Re: [PATCH -next] arm32: enable HAVE_LD_DEAD_CODE_DATA_ELIMINATION

From: Arnd Bergmann
Date: Tue Feb 20 2024 - 03:40:31 EST


On Tue, Feb 20, 2024, at 09:15, Yuntao Liu wrote:
> The current arm32 architecture does not yet support the
> HAVE_LD_DEAD_CODE_DATA_ELIMINATION feature. arm32 is widely used in
> embedded scenarios, and enabling this feature would be beneficial for
> reducing the size of the kernel image.
>
> In order to make this work, we keep the necessary tables by annotating
> them with KEEP, also it requires further changes to linker script to KEEP
> some tables and wildcard compiler generated sections into the right place.

Thanks for the patch, I think this is a very useful feature
and we should get this upstream, especially if we can combine
it with CONFIG_LTO_CLANG (which is supported on arm64 at the
moment, but not on arm).

> It boots normally with defconfig, vexpress_defconfig and tinyconfig.
>
> The size comparison of zImage is as follows:
> defconfig vexpress_defconfig tinyconfig
> 5137712 5138024 424192 no dce
> 5032560 4997824 298384 dce
> 2.0% 2.7% 29.7% shrink
>
> When using smaller config file, there is a significant reduction in the
> size of the zImage.
>
> We also tested this patch on a commercially available single-board
> computer, and the comparison is as follows:
> a15eb_config
> 2161384 no dce
> 2092240 dce
> 3.2% shrink
>
> The zImage size has been reduced by approximately 3.2%, which is 70KB on
> 2.1M.

Nice description! I do suspect that there will be additional
bugs that we run into with some corner cases.

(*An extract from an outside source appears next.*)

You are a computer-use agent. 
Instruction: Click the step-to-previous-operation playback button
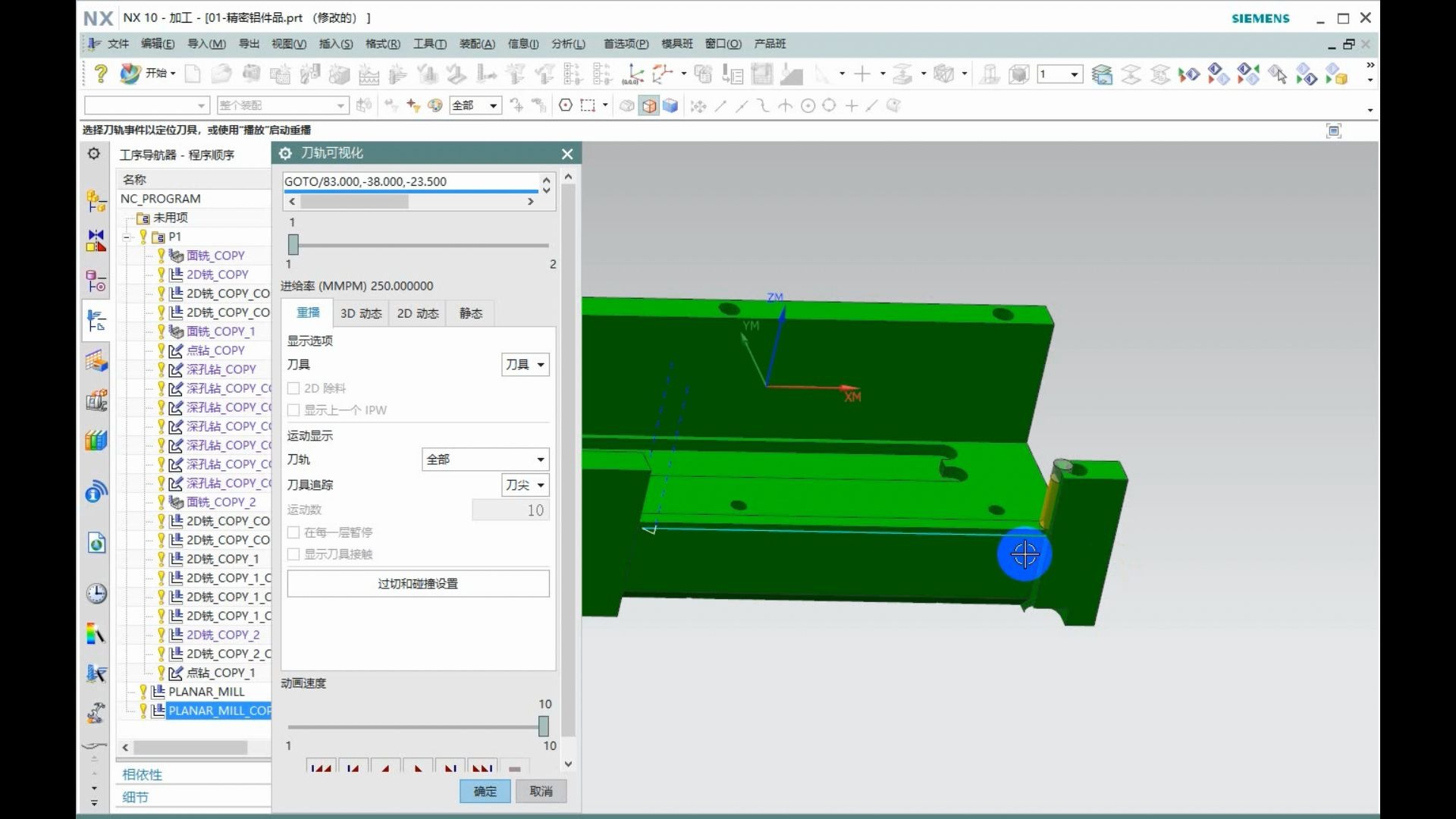pos(321,767)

> diff --git a/arch/arm/boot/compressed/vmlinux.lds.S
> b/arch/arm/boot/compressed/vmlinux.lds.S
> index 3fcb3e62dc56..da21244aa892 100644
> --- a/arch/arm/boot/compressed/vmlinux.lds.S
> +++ b/arch/arm/boot/compressed/vmlinux.lds.S
> @@ -89,7 +89,7 @@ SECTIONS
> * The EFI stub always executes from RAM, and runs strictly before
> the
> * decompressor, so we can make an exception for its r/w data, and
> keep it
> */
> - *(.data.efistub .bss.efistub)
> + *(.data.* .bss.*)
> __pecoff_data_end = .;
>
> /*

This doesn't seem right to me, or maybe I misunderstand what
the original version does. Have you tested with both
CONFIG_EFI_STUB on and off, and booting with and without
UEFI?

If I read this right, you would move all .data and .bss
into the stub here, not just the parts we actually want?

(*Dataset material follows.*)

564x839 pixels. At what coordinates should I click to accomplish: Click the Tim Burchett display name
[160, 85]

> diff --git a/arch/arm/kernel/vmlinux.lds.S b/arch/arm/kernel/vmlinux.lds.S
> index bd9127c4b451..de373c6c2ae8 100644
> --- a/arch/arm/kernel/vmlinux.lds.S
> +++ b/arch/arm/kernel/vmlinux.lds.S
> @@ -74,7 +74,7 @@ SECTIONS
> . = ALIGN(4);
> __ex_table : AT(ADDR(__ex_table) - LOAD_OFFSET) {
> __start___ex_table = .;
> - ARM_MMU_KEEP(*(__ex_table))
> + ARM_MMU_KEEP(KEEP(*(__ex_table)))
> __stop___ex_table = .;
> }
>
> @@ -116,7 +116,7 @@ SECTIONS
> #endif
> .init.pv_table : {
> __pv_table_begin = .;
> - *(.pv_table)
> + KEEP(*(.pv_table))
> __pv_table_end = .;
> }

I guess this prevents discarding any function that has a reference
from pv_table or ex_table, even if there are no other references,
right?

I don't know how to solve this other than forcing all the
uaccess and virt_to_phys functions to be out of line
helpers. For uaccess, there are probably very few functions
that need this, so it should make little difference.

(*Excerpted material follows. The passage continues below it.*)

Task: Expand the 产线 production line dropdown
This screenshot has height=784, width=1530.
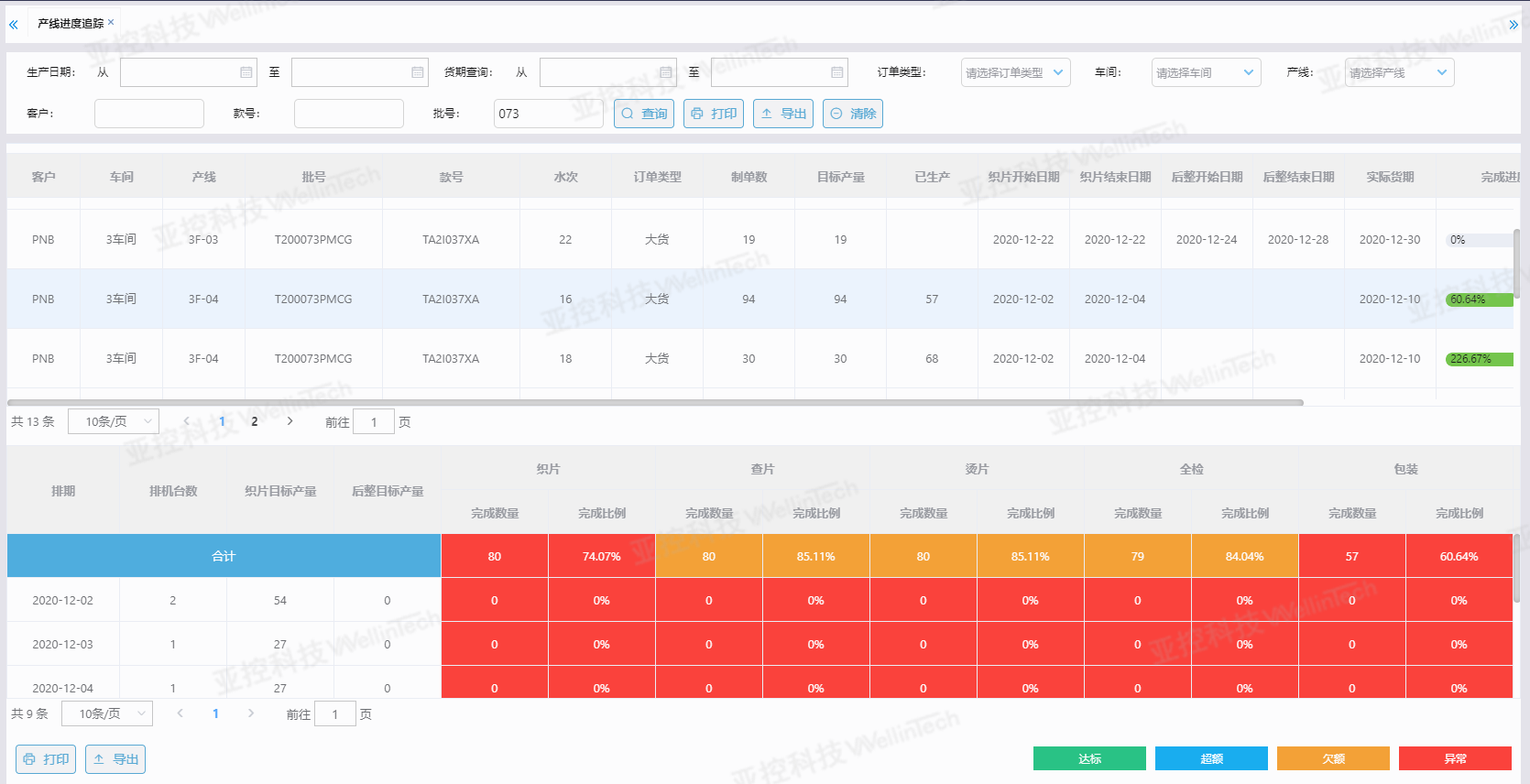Action: tap(1400, 72)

You might want to try changing CONFIG_ARM_PATCH_PHYS_VIRT
into a method that just always adds an offset from C code
instead of the boot time patching. That way the code would
be a bit less efficient but you might be able to get
a larger size reduction by dropping additional unused code.

Maybe test your patch both with and without
ARM_PATCH_PHYS_VIRT to see what the best-case impact would
be.

Arnd